----- GIVEN PASSAGE
Revision of diagnosis — no breach
  1. Mrs A’s initial diagnosis was TIA/stroke, and treatment included aspirin and clopidogrel.
  2. On Day 2, the diagnosis of TIA/stroke was revised to peripheral vertigo with a high clinical suspicion of PE. Treatment with Clexane was started, and clopidogrel treatment stopped to lessen the risk of bleeding.
  3. Regarding the revised diagnosis in Mrs A’s case, I note Dr Fink’s comments:

“The neurological diagnosis of TIA/stroke versus peripheral cause for vertigo was difficult. I think the overall standard of care in this regard was reasonable … The only way a diagnosis of stroke might have been confirmed would have been with an MRI brain scan. However, in the context of a medically unwell patient requiring more urgent diagnosis and management of PE, and who already had a clear indication for anticoagulation, it is reasonable to conclude that an MRI scan was unnecessary as life-long anticoagulation was needed regardless.”

  1. I accept Dr Fink’s advice, and consider that the care provided by Dr C in respect of Mrs A’s diagnoses was reasonable.
Open disclosure — adverse comment
  1. After recognising the potential medication error on Day 8, Dr C disclosed this to Mrs A’s family at the first available opportunity — the morning ward round on Day 9.
  2. The MCNZ guideline “Disclosure of Harmful and Adverse Events” (December 2010) states that when a patient is harmed while receiving medical treatment, MCNZ expects that the senior doctor responsible for the patient’s care will advise the patient (or, where appropriate, the patient’s family) of the facts of the harm in the interests of an open, honest and accountable professional relationship.
----------
----- SUPPLIED RECORDS
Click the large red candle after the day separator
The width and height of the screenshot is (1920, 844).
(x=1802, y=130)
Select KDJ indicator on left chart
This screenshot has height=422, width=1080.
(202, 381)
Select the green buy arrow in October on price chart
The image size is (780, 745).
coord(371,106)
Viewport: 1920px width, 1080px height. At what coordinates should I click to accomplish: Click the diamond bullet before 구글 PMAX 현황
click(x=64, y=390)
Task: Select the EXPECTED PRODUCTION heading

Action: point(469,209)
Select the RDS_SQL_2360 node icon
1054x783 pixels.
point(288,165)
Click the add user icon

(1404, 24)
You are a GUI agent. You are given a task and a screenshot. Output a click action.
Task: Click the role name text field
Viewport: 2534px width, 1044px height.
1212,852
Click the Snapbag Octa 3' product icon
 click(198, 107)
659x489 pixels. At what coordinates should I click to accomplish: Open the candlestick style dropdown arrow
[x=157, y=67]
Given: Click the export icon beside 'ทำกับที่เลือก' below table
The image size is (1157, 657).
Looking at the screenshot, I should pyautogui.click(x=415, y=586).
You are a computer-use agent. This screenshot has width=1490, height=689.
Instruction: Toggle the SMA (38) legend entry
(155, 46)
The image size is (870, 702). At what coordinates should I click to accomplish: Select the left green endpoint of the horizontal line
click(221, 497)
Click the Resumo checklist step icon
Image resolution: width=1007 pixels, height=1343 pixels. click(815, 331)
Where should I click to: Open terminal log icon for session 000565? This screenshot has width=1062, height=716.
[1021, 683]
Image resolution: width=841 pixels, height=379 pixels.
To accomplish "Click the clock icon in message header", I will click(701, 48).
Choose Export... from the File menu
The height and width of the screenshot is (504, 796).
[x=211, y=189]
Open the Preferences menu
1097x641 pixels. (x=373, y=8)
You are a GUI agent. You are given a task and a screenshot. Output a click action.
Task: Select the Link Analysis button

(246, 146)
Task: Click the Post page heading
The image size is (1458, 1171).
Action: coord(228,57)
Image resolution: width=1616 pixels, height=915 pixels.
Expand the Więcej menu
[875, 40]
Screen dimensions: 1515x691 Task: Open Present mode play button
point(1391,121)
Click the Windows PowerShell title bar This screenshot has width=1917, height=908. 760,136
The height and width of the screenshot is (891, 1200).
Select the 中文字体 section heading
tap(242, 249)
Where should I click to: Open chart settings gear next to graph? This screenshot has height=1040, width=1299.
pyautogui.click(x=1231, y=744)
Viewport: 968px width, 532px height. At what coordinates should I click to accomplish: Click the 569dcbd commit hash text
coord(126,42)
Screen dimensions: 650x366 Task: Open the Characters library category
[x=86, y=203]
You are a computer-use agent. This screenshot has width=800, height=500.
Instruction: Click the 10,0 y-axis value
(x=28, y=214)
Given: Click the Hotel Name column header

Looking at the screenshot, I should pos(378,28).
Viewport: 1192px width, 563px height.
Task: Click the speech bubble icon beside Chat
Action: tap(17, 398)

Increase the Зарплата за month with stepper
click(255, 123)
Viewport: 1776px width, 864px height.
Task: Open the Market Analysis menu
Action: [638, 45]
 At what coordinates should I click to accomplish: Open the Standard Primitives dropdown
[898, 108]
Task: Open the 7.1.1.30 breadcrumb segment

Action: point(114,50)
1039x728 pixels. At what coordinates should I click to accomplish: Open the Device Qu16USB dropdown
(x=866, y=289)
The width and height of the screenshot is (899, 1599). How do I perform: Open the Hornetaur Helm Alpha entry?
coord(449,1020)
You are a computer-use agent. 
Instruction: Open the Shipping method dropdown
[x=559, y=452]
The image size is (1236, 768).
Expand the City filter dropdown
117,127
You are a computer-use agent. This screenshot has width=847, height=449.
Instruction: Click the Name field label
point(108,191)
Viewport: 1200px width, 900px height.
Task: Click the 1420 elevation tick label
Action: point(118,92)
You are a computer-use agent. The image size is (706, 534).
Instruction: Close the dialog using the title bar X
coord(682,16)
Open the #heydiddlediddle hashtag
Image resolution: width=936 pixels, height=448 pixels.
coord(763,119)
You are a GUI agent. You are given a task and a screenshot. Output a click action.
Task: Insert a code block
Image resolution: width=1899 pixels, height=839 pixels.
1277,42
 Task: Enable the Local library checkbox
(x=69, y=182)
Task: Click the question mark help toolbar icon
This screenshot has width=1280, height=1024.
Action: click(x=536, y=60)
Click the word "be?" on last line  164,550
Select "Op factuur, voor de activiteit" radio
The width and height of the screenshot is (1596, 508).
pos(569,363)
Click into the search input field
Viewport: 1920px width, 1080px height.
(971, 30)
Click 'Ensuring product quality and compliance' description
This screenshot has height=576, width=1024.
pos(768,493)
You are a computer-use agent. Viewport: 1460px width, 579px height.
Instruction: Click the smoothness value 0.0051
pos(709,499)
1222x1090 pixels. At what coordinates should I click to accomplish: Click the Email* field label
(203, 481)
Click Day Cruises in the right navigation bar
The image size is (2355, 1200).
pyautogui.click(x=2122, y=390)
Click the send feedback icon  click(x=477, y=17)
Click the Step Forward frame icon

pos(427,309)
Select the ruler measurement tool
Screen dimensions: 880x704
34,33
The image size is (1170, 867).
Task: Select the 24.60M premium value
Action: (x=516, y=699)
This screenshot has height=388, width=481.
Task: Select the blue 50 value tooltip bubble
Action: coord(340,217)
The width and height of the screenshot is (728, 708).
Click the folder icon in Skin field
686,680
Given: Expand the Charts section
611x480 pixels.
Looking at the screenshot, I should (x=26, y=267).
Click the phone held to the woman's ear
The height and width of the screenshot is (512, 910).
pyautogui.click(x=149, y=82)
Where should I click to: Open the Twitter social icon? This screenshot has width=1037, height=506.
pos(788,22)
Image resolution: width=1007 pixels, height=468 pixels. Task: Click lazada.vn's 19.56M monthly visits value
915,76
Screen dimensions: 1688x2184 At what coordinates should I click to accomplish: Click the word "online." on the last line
----------
**PROBLEMS TO SOLVE:**
a - According to the excerpt on Mrs A's care, when did Dr C tell Mrs A's family about the potential medication error?
b - Copy the excerpt on Mrs A's care, beginning at the words "Revision of diagnosis" and stopping after "risk of bleeding.", and substitute "heparin" for "Clexane".
None of the entries is needed for what follows.

**TASK-BY-TASK SOLUTIONS:**
a - At the morning ward round on Day 9.

b -
Revision of diagnosis — no breach
  1. Mrs A’s initial diagnosis was TIA/stroke, and treatment included aspirin and clopidogrel.
  2. On Day 2, the diagnosis of TIA/stroke was revised to peripheral vertigo with a high clinical suspicion of PE. Treatment with heparin was started, and clopidogrel treatment stopped to lessen the risk of bleeding.